RESEARCH LOCATION: MON-RO-NE-MAR-PRNWR Eddy Station Site 2
Geographic Description PIE Eddy Flux station in high marsh (S. patens, short S. alterniflora) off Nelson Island Creek, Parker River National Wildlife Refuge, Rowley, MA  
Location Bounding Box    
West Bounding Coordinate    
East Bounding Coordinate    
North Bounding Coordinate    
South Bounding Coordinate    
OR if single point location    
Latitude 42.73938889  
Longitude -70.828  
Elevation ca. 1.4 meters (NAVD88)  
     
     
 
TAXONOMIC COVERAGE:
Taxonomic Protocols
Organisms studied Spartina patens; Spartina alterniflora
 
Methods:We deployed one eddy covariance system to measure NEE of the dominant high marsh at PIE. The location of the tower is ca. 2km away from the parking lot at Stackyard Road within the Nelson Creek catchment. Deployment of the system is seasonal from mid-April to mid-November. The site was equipped with a Campbell Scientific® Closed Path System (CPEC200). Micrometeorological instrumentation was mounted on a tower at a height of 4.16m above the marsh surface at low tide. 10Hz rawdata were stored on a 2 Gb PCMCIA card and downloaded every two to three weeks. Power for the datalogger and instrumentation was located ca.8 m to the northeast of the tower and consisted of four south-facing solar panels and four 6 V 225 amp-hour batteries.
Environmental data were recorded as 10min averages. Air temperature and relative humidity were monitored at the same height as the anemometer (Campbell Scientific HC2S3 enclosed in a naturally aspirated radiation shield). A four-component net radiometer (Hukseflux NR01) was mounted 1.5 m aboveground of the high marsh. At the same height, two sensors (LI190SB, Licor) monitored incoming and reflected photosynthetically active radiation (PAR). In addition, a pressure transducer (Campbell Scientific CS456) recorded water table height at the high marsh. Soil temperature at a depth of 2cm, 6cm, 10cm, 20cm and 40cm was measured with (TCAV-L; Campbell Scientific; Logan, Utah, USA), and soil heat flux at a depth of 8 cm was measured with two soil heat flux plates (HFP01-SC; Campbell Scientific; Logan, Utah, USA). This data was recorded on a separate CR3000 datalogger.

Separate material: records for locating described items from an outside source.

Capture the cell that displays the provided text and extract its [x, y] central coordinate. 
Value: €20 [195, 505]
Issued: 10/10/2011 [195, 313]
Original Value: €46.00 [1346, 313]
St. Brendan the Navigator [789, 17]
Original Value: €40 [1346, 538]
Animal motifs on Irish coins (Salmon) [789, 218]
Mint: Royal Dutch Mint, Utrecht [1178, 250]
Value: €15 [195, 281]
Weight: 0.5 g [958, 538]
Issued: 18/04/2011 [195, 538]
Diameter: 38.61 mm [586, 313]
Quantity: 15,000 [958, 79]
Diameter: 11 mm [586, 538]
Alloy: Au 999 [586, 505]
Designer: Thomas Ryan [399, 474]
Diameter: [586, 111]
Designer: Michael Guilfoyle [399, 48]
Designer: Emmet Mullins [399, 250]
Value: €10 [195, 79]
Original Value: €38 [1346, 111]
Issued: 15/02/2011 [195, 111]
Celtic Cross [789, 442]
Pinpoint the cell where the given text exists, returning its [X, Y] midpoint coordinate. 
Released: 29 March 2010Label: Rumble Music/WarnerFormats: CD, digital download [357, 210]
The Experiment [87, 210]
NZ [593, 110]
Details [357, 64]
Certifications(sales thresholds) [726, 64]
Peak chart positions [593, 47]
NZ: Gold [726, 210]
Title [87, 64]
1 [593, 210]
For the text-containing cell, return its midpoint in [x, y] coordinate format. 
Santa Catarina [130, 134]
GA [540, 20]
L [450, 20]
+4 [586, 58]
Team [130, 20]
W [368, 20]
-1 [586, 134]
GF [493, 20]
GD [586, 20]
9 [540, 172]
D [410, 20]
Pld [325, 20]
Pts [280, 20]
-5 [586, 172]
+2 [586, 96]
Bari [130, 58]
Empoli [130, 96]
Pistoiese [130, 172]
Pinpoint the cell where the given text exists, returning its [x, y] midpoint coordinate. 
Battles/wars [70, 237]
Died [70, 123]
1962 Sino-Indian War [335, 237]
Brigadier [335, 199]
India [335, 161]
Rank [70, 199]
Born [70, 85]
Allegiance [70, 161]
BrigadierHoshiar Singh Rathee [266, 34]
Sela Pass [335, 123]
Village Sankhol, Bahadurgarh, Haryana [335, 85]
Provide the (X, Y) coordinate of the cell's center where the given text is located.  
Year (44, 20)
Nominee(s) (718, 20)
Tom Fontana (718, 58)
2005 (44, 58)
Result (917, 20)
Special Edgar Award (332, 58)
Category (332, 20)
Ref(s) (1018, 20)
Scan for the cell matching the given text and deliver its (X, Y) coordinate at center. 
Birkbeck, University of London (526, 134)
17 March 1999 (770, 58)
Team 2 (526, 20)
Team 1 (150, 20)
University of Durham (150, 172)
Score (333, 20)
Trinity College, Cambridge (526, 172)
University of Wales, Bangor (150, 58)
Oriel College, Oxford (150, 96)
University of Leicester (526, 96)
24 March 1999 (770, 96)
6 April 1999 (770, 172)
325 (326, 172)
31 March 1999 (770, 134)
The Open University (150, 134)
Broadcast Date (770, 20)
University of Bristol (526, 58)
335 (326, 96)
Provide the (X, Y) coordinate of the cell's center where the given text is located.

Turbulent fluxes of momentum, sensible heat, latent heat and CO2 were determined by the eddy covariance technique (Baldocchi et al. 1988). Half hourly CO2 and H2O fluxes were calculated as the covariance between the turbulent departures from the mean of the 10 Hz vertical wind speed measured with a 3D sonic anemometer (CSAT3; Campbell Scientific; Logan, Utah, USA) and the CO2 and H2O dry mixing ratio measured with the closed path analyzer. Fluxes were processed using EdiRe software (Robert Clement, University of Edinburgh) and reported using the meteorological sign convention where negative NEE indicates carbon uptake and positive NEE indicates carbon loss from the ecosystem. Two coordinate rotations were performed on the wind components, and the time lag between wind and CO2 mixing ratio measurements was determined and removed for each averaging interval of 30min. For every 30 min period, a factor for the correction of the frequency attenuation of the flux was calculated according to Moore [1986] and applied to the flux. Fluxes were calculated using the Edire software (version 1.5.0.32, R. Clement, University of Edinburgh, UK). Afterward, fluxes were filtered for system malfunctioning and calibration periods, integral turbulence characteristics, stationarity, and wind direction [Foken etal., 2012]. We also excluded measurements when less than 75% of the flux was generated within the study area. Thresholds in friction velocity (u*) for nighttime fluxes were determined according to Papale et al. [2006] and was set to 0.14m/s..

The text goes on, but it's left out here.